** Provided data follows **

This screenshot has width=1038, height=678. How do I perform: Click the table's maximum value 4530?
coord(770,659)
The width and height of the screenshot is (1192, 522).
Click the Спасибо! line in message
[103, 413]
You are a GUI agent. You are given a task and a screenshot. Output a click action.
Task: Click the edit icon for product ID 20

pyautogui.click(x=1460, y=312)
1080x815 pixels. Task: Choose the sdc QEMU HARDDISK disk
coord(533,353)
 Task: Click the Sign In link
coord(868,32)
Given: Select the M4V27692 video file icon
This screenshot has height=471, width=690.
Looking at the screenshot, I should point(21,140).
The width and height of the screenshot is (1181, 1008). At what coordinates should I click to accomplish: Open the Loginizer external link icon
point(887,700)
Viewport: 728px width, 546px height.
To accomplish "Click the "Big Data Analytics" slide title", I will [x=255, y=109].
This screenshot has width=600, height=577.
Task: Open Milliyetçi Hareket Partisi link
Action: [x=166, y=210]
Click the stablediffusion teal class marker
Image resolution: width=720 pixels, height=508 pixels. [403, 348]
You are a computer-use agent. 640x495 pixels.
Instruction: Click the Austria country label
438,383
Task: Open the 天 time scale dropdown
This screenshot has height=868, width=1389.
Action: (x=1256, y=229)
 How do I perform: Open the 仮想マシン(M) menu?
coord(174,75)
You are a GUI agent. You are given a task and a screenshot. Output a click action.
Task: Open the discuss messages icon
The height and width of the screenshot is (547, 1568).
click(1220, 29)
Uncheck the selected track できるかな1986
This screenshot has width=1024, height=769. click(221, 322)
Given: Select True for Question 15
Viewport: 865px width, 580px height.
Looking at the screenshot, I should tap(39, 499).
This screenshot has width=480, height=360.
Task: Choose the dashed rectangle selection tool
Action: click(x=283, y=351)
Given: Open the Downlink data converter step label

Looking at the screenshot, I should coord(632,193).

** End of Provided data **

Return the listing above verbatim.

This screenshot has width=1038, height=678. How do I perform: Click the table's maximum value 4530?
coord(770,659)
The width and height of the screenshot is (1192, 522).
Click the Спасибо! line in message
[103, 413]
You are a GUI agent. You are given a task and a screenshot. Output a click action.
Task: Click the edit icon for product ID 20

pyautogui.click(x=1460, y=312)
1080x815 pixels. Task: Choose the sdc QEMU HARDDISK disk
coord(533,353)
 Task: Click the Sign In link
coord(868,32)
Given: Select the M4V27692 video file icon
This screenshot has height=471, width=690.
Looking at the screenshot, I should point(21,140).
The width and height of the screenshot is (1181, 1008). At what coordinates should I click to accomplish: Open the Loginizer external link icon
point(887,700)
Viewport: 728px width, 546px height.
To accomplish "Click the "Big Data Analytics" slide title", I will [x=255, y=109].
This screenshot has width=600, height=577.
Task: Open Milliyetçi Hareket Partisi link
Action: [x=166, y=210]
Click the stablediffusion teal class marker
Image resolution: width=720 pixels, height=508 pixels. [403, 348]
You are a computer-use agent. 640x495 pixels.
Instruction: Click the Austria country label
438,383
Task: Open the 天 time scale dropdown
This screenshot has height=868, width=1389.
Action: (x=1256, y=229)
 How do I perform: Open the 仮想マシン(M) menu?
coord(174,75)
You are a GUI agent. You are given a task and a screenshot. Output a click action.
Task: Open the discuss messages icon
The height and width of the screenshot is (547, 1568).
click(1220, 29)
Uncheck the selected track できるかな1986
This screenshot has width=1024, height=769. click(221, 322)
Given: Select True for Question 15
Viewport: 865px width, 580px height.
Looking at the screenshot, I should tap(39, 499).
This screenshot has width=480, height=360.
Task: Choose the dashed rectangle selection tool
Action: click(x=283, y=351)
Given: Open the Downlink data converter step label

Looking at the screenshot, I should coord(632,193).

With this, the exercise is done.